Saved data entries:
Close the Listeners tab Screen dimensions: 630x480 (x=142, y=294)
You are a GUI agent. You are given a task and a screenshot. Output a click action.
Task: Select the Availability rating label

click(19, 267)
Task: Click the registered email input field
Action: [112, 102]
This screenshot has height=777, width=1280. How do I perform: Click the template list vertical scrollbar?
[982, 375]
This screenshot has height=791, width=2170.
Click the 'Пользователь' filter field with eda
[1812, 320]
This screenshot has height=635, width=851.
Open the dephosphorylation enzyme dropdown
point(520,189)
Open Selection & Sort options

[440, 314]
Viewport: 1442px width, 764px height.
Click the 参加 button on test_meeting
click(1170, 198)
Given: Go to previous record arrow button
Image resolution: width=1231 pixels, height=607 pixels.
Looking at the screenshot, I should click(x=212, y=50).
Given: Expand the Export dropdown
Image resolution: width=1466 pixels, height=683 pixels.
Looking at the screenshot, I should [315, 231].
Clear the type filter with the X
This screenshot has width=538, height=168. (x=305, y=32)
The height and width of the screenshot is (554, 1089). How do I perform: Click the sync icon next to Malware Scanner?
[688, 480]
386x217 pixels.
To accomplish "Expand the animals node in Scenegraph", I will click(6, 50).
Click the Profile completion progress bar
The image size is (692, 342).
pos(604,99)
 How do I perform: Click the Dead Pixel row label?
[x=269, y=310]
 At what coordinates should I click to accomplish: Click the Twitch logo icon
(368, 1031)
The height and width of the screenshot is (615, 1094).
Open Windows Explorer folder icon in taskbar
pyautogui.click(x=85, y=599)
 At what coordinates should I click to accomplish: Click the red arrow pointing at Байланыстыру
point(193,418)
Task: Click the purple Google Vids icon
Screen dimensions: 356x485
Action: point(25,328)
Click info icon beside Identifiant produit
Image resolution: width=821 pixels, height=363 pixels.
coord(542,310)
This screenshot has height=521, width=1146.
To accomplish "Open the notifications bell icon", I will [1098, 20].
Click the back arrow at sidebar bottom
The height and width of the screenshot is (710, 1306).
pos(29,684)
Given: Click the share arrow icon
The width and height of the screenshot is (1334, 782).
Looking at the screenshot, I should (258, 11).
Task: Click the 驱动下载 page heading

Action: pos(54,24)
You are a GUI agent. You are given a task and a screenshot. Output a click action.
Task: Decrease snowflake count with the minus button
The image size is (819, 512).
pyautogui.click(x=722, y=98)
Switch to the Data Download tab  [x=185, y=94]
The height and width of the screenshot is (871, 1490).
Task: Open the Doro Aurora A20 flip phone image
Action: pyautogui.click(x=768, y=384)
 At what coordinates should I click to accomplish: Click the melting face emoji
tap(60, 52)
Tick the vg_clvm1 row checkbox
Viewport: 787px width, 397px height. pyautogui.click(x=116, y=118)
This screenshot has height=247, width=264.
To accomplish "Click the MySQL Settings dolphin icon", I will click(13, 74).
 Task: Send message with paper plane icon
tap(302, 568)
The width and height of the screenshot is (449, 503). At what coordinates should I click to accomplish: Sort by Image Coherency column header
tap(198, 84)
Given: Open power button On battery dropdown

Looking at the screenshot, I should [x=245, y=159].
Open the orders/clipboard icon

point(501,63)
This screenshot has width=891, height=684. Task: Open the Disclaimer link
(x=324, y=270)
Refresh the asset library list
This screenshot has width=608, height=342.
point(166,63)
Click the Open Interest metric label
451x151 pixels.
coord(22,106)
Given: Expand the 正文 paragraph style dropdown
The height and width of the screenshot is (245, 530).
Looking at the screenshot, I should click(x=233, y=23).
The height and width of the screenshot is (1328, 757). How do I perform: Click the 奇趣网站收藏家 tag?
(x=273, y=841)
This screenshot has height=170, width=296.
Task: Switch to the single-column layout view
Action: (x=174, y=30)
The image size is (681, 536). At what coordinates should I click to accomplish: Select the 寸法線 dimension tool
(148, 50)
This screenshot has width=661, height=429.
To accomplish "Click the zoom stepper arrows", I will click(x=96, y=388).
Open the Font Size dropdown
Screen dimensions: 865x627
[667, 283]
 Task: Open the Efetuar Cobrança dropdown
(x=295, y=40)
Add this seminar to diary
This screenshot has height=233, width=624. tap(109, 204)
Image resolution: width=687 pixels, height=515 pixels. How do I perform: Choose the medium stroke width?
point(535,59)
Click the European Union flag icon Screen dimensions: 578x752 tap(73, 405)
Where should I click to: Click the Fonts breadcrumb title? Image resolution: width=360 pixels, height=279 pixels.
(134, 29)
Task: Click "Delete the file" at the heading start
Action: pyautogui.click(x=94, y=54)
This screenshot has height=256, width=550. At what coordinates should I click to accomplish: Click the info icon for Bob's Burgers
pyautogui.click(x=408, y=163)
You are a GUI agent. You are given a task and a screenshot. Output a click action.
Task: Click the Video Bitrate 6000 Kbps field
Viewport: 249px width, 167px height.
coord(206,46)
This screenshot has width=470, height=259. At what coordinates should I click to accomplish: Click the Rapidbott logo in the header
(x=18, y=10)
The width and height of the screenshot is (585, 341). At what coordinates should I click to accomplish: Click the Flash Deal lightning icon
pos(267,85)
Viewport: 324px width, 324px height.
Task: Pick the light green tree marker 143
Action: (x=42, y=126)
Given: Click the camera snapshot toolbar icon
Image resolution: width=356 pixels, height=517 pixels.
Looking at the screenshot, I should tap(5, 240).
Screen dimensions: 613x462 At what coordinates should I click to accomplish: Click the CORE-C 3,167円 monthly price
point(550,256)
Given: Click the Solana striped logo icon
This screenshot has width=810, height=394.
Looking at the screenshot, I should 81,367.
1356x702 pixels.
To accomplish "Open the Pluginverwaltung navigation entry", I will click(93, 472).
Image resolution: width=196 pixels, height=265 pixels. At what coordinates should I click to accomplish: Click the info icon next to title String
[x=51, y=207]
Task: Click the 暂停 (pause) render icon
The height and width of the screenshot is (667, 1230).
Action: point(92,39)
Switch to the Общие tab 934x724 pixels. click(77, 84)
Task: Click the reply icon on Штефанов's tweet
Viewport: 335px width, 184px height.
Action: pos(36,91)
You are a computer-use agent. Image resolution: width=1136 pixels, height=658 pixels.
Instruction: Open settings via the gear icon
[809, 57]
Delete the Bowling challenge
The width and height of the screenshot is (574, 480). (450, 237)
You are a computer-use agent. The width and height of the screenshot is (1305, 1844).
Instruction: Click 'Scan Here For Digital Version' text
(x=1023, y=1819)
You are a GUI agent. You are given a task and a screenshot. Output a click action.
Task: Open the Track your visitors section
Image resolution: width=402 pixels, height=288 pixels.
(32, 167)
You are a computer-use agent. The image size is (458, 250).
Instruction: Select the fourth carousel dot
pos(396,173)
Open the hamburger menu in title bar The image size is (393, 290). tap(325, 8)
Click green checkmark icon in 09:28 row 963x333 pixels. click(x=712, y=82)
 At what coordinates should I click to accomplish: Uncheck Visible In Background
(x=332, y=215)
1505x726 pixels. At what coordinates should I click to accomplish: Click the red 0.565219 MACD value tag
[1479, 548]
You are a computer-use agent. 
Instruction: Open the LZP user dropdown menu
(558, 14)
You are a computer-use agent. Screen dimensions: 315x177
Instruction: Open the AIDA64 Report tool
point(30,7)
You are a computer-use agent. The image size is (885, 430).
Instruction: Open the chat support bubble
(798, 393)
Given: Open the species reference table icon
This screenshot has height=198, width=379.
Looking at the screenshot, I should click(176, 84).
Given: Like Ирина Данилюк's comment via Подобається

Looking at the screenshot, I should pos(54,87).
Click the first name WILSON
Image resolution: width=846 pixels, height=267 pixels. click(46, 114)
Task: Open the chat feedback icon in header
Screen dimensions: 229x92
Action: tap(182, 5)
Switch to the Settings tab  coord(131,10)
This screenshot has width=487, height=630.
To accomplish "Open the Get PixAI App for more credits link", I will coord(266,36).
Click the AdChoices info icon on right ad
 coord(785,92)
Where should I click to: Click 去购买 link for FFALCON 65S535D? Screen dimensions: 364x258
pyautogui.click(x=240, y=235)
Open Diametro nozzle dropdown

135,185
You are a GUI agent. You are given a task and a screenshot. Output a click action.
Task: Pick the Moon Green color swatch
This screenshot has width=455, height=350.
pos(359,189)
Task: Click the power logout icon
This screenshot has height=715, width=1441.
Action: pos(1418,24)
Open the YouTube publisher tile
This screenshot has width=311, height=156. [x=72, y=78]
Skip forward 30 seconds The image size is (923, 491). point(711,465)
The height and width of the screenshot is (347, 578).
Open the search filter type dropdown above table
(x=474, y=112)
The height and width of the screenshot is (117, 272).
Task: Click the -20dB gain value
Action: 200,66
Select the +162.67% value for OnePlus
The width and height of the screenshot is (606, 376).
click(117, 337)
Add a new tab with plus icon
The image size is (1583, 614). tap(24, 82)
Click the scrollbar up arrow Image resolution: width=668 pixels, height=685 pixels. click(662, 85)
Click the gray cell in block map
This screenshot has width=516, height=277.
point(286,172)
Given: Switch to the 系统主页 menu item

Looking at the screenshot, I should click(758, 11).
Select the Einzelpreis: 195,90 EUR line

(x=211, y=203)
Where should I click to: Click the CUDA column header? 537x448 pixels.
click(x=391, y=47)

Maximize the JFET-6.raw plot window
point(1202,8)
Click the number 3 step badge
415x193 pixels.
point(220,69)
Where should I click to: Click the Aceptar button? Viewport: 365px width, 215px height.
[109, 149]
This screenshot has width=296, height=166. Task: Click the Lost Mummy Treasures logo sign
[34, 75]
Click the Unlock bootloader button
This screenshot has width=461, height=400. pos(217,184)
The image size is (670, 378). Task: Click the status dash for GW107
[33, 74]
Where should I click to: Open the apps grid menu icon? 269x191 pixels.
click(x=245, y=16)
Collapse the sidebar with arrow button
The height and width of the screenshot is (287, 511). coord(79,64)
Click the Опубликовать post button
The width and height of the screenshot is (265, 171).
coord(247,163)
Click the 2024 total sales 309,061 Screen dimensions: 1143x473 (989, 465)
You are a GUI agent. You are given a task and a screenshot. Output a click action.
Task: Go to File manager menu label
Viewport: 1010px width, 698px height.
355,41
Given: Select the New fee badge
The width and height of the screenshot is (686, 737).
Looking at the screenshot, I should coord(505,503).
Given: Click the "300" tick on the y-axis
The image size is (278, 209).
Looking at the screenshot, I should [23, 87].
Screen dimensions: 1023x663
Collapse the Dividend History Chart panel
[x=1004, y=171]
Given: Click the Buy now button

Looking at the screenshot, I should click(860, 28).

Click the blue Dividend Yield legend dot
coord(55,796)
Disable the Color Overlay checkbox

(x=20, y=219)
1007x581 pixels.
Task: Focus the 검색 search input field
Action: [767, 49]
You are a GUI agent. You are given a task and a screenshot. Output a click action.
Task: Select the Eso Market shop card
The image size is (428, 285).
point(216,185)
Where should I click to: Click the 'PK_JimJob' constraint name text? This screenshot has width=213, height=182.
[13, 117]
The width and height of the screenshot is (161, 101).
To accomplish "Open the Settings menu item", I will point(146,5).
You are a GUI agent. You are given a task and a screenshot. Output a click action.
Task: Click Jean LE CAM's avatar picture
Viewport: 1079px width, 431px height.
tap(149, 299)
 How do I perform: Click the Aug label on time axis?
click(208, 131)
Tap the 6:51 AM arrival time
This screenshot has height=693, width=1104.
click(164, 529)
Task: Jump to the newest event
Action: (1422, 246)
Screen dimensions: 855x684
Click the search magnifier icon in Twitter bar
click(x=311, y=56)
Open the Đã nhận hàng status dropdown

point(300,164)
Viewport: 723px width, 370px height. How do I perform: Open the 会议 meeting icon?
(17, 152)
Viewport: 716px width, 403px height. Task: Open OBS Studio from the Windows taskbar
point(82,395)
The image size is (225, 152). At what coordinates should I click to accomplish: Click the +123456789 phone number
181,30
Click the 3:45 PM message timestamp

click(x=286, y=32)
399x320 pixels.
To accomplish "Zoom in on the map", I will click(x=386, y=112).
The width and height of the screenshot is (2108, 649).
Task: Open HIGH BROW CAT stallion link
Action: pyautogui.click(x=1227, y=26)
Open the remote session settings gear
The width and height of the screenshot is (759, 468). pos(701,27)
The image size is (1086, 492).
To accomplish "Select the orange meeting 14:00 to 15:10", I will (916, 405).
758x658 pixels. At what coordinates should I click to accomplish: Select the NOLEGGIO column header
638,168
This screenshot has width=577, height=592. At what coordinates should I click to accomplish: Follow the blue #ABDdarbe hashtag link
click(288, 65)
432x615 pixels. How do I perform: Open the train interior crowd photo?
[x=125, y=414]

DIRECTIONS:
Your job is to return all lines above that hold the word "badge".

ANSWER FOR THE TASK:
Click the number 3 step badge
Given: Select the New fee badge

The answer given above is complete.